| INFORMATION GIVEN |
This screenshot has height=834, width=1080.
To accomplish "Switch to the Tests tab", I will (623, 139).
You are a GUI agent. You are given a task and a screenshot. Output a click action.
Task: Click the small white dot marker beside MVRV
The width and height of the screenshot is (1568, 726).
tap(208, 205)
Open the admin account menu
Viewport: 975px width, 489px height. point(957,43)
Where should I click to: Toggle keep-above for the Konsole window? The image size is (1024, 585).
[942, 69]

| WHAT TO DO |
Reproduce each line of the entries above from the one containing "Task: Click the" through the last, exactly, and no other line.

| WRITTEN ANSWER |
Task: Click the small white dot marker beside MVRV
The width and height of the screenshot is (1568, 726).
tap(208, 205)
Open the admin account menu
Viewport: 975px width, 489px height. point(957,43)
Where should I click to: Toggle keep-above for the Konsole window? The image size is (1024, 585).
[942, 69]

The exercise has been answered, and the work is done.